=== AIM OF THE EXERCISE ===
Shorten the paragraph of the Pope Francis report below that begins "Appearing on an Italian television special" into one brief sentence that keeps its main facts.

### READING TEXT ###

ROME — Pope Francis said Sunday that there is something diabolical about violence committed against women.

Appearing on an Italian television special titled “Francis and the Invisible People,” the pontiff had harsh words for domestic violence as well as prison sentences with no hope of parole.

“The number of women who are beaten and abused, even by their husbands, is very, very great” the pope said. “The problem is that for me it is almost satanic because it is taking advantage of the weakness of someone who cannot defend herself but can only shield herself from the blows.”

“It is humiliating, very humiliating,” he continued. “It is humiliating when a dad or mom slaps a child in the face, it’s very humiliating and I always say, never slap in the face. Why? Because a person’s face is his dignity.”

### DATA SUPPLIED ###

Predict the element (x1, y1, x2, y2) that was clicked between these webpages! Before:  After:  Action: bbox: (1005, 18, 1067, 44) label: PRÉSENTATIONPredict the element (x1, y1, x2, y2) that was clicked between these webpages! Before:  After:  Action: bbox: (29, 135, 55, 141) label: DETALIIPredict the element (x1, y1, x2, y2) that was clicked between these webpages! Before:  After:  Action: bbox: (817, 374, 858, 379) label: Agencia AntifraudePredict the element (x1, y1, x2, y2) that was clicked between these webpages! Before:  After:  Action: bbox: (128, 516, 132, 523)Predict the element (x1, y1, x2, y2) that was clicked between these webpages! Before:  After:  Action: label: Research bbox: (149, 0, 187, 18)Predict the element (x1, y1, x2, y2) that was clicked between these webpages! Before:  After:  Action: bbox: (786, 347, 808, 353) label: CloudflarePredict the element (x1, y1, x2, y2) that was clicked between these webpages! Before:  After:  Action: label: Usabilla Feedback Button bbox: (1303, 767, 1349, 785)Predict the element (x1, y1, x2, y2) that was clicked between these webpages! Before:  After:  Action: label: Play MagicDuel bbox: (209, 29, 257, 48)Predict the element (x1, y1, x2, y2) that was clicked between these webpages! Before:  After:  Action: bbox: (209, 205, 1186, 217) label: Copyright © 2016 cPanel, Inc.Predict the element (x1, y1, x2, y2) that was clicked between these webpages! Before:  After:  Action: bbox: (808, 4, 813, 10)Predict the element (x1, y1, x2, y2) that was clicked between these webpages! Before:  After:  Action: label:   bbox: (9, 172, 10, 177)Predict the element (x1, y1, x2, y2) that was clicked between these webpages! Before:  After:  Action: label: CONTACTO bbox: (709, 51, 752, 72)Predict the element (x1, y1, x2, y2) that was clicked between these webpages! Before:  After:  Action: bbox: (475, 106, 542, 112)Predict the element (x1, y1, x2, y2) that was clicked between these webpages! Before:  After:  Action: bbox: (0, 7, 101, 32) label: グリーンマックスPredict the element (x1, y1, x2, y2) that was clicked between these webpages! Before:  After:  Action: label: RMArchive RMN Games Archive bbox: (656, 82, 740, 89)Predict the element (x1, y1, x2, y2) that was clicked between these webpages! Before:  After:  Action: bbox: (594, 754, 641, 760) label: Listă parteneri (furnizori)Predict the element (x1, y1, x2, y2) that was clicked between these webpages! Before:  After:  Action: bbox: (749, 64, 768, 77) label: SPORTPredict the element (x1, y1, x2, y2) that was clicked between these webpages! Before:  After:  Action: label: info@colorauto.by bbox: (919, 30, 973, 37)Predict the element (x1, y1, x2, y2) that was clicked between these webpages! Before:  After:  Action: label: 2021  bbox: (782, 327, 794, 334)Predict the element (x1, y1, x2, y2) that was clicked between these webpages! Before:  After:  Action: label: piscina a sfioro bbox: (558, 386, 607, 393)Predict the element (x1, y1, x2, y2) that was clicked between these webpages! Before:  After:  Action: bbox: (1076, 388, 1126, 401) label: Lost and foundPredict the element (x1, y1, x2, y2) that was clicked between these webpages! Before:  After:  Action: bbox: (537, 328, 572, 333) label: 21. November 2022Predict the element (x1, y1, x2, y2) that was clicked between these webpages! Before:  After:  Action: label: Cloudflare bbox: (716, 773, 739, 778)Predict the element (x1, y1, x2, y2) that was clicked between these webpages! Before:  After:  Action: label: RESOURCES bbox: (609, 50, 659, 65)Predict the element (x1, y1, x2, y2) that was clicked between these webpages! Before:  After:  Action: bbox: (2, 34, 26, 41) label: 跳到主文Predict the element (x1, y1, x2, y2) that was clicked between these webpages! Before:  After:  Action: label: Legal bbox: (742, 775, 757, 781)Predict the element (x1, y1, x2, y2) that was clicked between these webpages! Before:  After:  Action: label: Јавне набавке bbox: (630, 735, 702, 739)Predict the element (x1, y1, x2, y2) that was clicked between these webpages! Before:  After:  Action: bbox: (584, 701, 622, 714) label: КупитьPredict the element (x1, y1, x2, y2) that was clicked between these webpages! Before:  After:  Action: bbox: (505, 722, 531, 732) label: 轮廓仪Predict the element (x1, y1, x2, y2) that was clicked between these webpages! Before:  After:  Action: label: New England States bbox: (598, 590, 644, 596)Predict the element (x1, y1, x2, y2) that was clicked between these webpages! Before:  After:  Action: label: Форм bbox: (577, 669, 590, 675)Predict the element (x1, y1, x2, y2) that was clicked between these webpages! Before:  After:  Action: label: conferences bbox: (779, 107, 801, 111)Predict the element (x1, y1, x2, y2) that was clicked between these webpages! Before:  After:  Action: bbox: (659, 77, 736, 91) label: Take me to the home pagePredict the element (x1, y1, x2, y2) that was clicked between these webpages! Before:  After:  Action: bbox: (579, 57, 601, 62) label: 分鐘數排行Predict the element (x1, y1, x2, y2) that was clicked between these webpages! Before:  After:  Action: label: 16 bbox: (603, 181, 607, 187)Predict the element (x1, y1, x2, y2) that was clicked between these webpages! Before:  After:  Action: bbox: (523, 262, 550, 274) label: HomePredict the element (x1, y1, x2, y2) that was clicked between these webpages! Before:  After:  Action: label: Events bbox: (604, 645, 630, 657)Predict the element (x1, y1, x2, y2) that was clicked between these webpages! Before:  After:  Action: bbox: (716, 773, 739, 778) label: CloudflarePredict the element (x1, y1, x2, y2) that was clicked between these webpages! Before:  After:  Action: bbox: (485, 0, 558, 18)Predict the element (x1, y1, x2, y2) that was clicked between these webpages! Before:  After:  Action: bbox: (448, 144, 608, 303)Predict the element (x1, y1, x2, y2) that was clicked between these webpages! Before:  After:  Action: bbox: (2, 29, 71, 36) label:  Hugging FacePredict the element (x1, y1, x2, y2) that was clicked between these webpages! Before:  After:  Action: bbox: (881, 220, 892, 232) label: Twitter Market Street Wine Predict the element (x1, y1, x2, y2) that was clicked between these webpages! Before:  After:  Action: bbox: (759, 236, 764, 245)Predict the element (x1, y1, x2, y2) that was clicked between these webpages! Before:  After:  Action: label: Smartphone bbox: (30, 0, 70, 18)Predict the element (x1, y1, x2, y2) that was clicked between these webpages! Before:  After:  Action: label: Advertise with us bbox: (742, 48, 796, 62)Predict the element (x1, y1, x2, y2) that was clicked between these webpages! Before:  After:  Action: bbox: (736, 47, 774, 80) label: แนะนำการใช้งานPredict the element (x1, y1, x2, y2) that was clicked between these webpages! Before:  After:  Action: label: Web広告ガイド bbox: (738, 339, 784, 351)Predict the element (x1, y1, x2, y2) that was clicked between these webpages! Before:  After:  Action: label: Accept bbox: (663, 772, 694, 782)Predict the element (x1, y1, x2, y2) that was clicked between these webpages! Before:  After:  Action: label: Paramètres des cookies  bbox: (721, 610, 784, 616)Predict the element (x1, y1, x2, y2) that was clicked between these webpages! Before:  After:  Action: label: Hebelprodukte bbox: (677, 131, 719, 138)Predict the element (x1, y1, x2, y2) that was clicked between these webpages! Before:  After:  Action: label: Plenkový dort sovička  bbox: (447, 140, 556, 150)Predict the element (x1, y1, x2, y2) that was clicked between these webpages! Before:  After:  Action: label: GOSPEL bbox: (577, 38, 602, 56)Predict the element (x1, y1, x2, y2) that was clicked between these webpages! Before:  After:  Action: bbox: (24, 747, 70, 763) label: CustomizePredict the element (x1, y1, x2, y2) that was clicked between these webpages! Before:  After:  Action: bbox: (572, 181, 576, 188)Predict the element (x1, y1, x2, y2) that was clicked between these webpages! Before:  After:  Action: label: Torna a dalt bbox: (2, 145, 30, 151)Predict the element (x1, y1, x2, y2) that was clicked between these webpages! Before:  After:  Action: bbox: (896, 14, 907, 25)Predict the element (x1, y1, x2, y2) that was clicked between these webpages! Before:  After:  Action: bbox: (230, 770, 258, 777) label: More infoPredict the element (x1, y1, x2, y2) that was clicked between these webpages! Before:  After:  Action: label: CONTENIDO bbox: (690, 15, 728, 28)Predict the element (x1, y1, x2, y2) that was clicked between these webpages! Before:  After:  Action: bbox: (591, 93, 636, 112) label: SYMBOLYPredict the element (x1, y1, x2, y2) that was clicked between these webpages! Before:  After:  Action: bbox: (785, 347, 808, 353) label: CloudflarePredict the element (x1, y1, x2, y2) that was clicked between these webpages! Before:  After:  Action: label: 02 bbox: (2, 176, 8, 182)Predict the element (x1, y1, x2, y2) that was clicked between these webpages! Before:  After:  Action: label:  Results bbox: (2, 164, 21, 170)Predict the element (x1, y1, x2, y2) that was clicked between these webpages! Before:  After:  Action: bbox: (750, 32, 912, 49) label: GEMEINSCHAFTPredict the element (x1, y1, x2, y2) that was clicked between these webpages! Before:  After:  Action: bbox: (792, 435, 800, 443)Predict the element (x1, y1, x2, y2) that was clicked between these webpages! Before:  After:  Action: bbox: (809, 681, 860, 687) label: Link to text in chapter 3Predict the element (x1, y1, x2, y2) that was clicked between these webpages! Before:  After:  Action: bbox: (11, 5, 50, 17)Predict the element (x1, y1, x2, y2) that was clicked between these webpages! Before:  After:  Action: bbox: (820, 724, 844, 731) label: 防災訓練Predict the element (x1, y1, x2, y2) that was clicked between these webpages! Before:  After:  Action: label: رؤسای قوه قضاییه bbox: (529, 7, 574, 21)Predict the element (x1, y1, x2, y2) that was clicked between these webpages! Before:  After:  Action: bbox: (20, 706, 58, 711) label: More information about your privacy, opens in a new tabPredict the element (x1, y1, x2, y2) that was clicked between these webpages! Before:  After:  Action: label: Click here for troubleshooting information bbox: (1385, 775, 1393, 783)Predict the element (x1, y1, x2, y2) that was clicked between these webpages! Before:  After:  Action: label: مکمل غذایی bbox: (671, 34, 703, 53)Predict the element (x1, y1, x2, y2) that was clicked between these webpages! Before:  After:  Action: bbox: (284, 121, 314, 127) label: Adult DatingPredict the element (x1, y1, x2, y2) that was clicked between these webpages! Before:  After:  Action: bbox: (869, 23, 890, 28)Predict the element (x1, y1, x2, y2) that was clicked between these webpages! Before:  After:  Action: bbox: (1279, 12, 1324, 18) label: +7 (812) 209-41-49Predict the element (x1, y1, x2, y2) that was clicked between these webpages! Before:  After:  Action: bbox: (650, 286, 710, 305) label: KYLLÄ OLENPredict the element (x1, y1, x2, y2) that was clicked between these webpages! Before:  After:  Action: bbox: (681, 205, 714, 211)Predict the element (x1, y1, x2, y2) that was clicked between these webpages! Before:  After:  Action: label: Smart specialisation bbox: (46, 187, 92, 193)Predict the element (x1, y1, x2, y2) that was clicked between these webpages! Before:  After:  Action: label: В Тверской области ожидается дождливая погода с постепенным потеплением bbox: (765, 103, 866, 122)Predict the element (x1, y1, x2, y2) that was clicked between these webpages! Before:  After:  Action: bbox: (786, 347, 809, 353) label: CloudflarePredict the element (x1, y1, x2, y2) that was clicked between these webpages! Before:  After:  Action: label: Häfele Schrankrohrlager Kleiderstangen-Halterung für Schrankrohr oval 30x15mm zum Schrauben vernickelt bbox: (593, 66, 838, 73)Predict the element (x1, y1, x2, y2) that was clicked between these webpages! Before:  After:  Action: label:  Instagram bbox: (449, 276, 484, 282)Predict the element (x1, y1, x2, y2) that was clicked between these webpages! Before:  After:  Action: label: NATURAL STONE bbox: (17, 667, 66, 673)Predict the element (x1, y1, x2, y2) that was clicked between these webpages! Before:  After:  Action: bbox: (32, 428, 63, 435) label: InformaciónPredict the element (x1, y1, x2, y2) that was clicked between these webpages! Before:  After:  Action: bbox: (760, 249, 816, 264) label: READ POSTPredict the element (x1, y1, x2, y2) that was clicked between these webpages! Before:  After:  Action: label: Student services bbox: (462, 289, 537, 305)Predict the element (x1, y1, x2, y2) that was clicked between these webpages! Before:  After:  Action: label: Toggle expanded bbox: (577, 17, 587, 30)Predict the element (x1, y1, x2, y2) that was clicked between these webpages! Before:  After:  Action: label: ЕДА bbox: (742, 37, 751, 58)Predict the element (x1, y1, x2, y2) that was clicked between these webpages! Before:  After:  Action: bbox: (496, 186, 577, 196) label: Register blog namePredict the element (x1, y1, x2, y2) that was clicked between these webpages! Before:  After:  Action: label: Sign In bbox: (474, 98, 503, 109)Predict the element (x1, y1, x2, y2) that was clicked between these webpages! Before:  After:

###

=== EXPECTED OUTPUT ===
On the Italian TV special "Francis and the Invisible People," the pope sharply criticized domestic violence and prison sentences with no hope of parole.